__What you will do__
Let your answer be the line containing "Viewport: 413px width, 452px height." and every line below it to the end of the records, copied exactly.
------------------------------------------------------------
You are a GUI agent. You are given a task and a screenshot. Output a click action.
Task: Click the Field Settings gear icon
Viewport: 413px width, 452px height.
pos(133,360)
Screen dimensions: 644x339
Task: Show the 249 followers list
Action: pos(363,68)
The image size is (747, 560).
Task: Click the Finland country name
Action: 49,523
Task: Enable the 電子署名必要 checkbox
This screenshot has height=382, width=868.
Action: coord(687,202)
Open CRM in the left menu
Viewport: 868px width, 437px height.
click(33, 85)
------------------------------------------------------------
__Answer section__
Viewport: 413px width, 452px height.
pos(133,360)
Screen dimensions: 644x339
Task: Show the 249 followers list
Action: pos(363,68)
The image size is (747, 560).
Task: Click the Finland country name
Action: 49,523
Task: Enable the 電子署名必要 checkbox
This screenshot has height=382, width=868.
Action: coord(687,202)
Open CRM in the left menu
Viewport: 868px width, 437px height.
click(33, 85)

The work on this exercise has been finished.